There were some discussions about when is the right time to release a version 1.0 of any package.
Releasing 1.0 of DataFrames resulted not in a article on the german number one IT news site:
Header says: DataFrames.jl is the answer to Pythons pandas
Subheader: The package DataFrames.jl, now released in version 1.0, is used like the Python library pandas for processing and evaluating tabular data.
(DeepL translated for my convinience )
Possibly (all publicity is good, except an obituary notice), but I think the article misses the point; dataframes for tabular data were introduced with S/R (early 1990s), so I am not sure that the Julia implementation of the concept is “the answer to Pandas” (late 2000s).
In the above context (versioning) quote from the articel:
Der Sprung auf Version 1.0 markiert eine ausreichende Reife fĂĽr den produktiven Einsatz und stabilisiert die API.
The jump to version 1.0 marks sufficient maturity for productive use and stabilizes the API.
(again DeepL)
That’s the point.
Of course you are right. DataFames aren’t invented by pandas.
All in all it’s a nice (but short) article about Julia, the package eco system and it’s growing maturity
I don’t think the author is a julia expert and the pandas thing he got from the DataFrames docs: Introduction · DataFrames.jl?
DataFrames.jl provides a set of tools for working with tabular data in Julia. Its design and functionality are similar to those of pandas (in Python) and data.frame , data.table and dplyr (in R), making it a great general purpose data science tool, especially for those coming to Julia from R or Python.

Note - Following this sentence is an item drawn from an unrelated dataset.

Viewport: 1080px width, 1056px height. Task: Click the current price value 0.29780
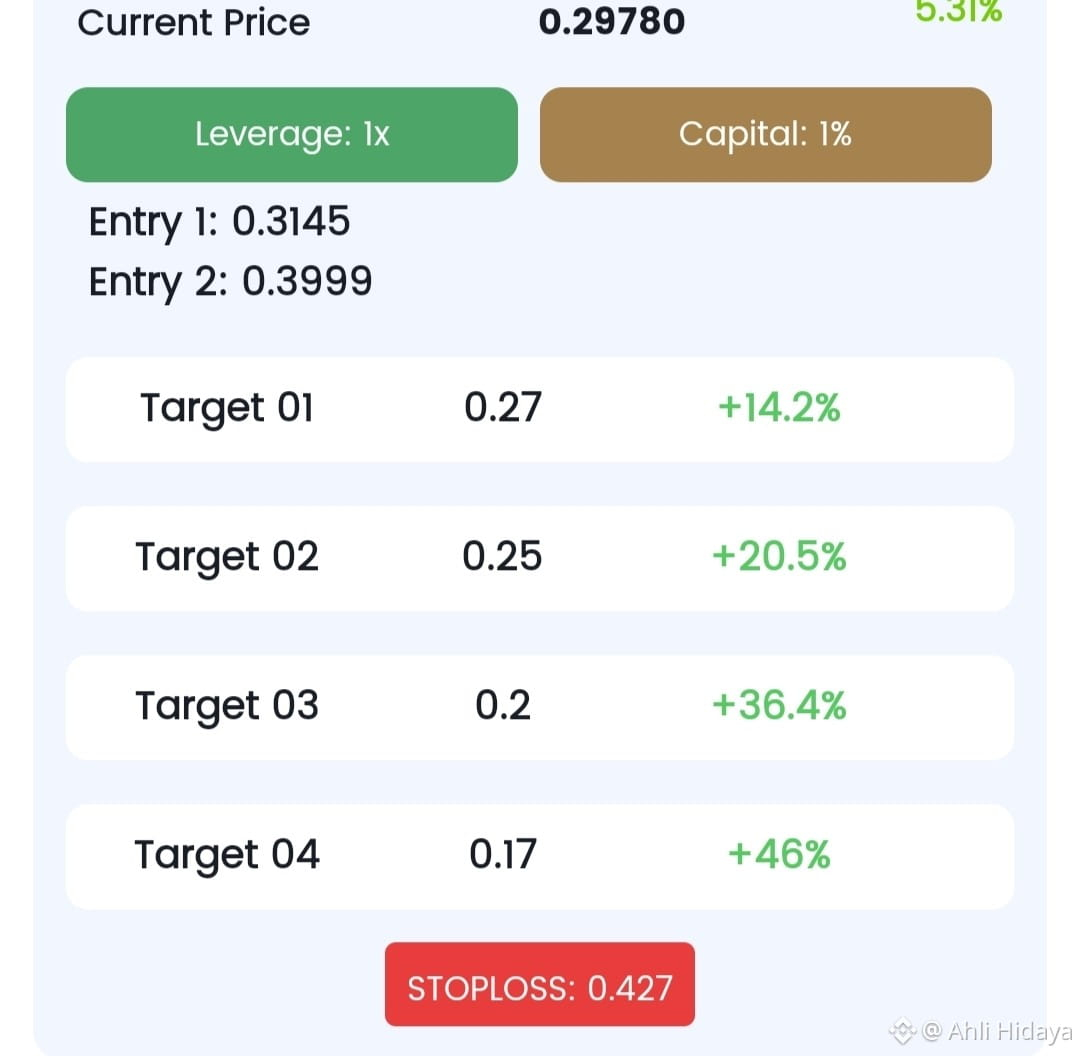click(x=612, y=22)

Hmm, this is one of my biggest gripes I have with Julia: that Julia is nearly always compared to Python. But I experience this as mainly driven from us (this community, actually not me, but them ). I see that Julia has its strongest arguments in the data analysis world (where I am too) but on the other side I see this as the biggest obstacle for Julia to be more widely adopted. There are still some features missing (slim standalone executables, modern GUI,…) for this to become real and the focus on data analysis puts these features into the low priority queue.
The result is: Julia is only good for data analysis, thats what it is made for, so it is the natural thing to compare it to Python, when ever it comes to some articles or blogs.

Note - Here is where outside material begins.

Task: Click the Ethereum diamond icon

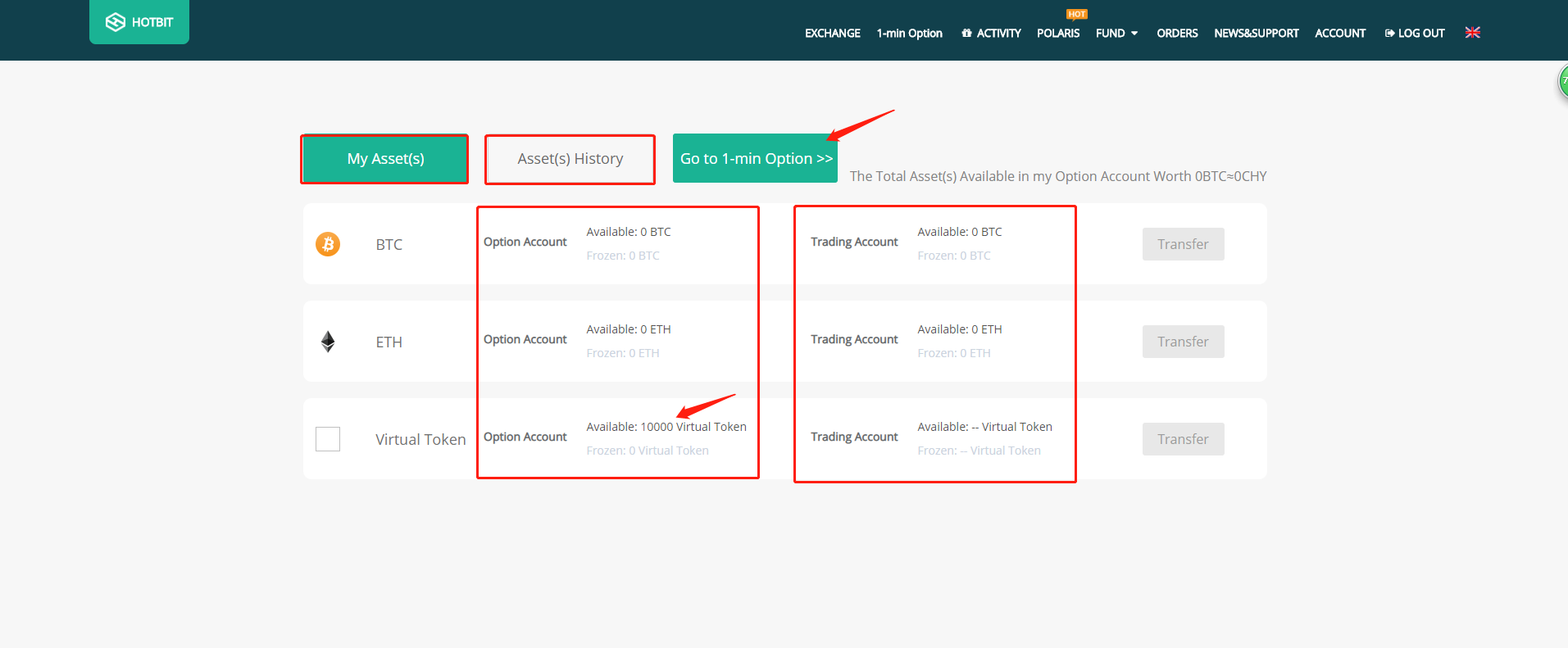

I want to see Julia to overcome this burden and free itself into more than just data analysis.
By the way: overall, the article isn’t “pitching” against python, it’s more a very neutral comparison and even the title doesn’t sound (in german) very “pitching”. It is more that it tries to attract the python data analyst who doesn’t know too much about Julia with some trigger words. Not so much clickbaiting, the Heise site is all in all very good and classical journalism.